Distributed Deep Learning on KSL Platforms
Overview
With the increasing complexity and size of both Deep Learning (DL) models and datasets, the computational cost of training these model can be non-trivial, ranging from a few tens of hours to even several days. Exploiting parallelism exhibited inherently in the training process of DL models; we can distribute training on multiple GPUs on single or multiple nodes of Ibex. We will survey the available distributed training frameworks (e.g.
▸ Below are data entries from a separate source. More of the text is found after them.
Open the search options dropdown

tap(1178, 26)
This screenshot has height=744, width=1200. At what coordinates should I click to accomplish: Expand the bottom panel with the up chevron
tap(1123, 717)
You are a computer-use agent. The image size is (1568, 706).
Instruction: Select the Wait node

PyTorch DDP, PyTorch Lightning, Jax) along with demonstrations and hands-on exercises on how to run them on Ibex resources.
Learning Outcomes
After attending the training, you will be able to:
- Understand the considerations when refactoring training scripts to scale from 1 to N GPUs
- Understand the data management related to distributed training jobs
- Familiarize how to launch distributed training jobs on Ibex resources
- Understanding the scaling characteristics of your distributed training workload
A Quiz will be conducted after the training, which is mandatory to submit to ensure the continued use of KSL resources.
Date
- February 12th, 2023
- 9:00 am - 12:00 pm
Venue
- Room 5220, Level 5, Building 3
Organizers
Didier Barradas Bautista
Visualization Core Laboratory
didier.barradasbautista@kaust.edu.sa
Mohsin A. Shaikh
Supercomputing Core Laboratory
mohsin.shaikh@kaust.edu.sa
Pre-requisites?
- Have KAUST IT credentials (i.e. the ones you use to access your KAUST email)
- Bring your laptop and have your terminal ready
- Essential knowledge of Linux shell is necessary.
- Have some experience working with Conda package manager.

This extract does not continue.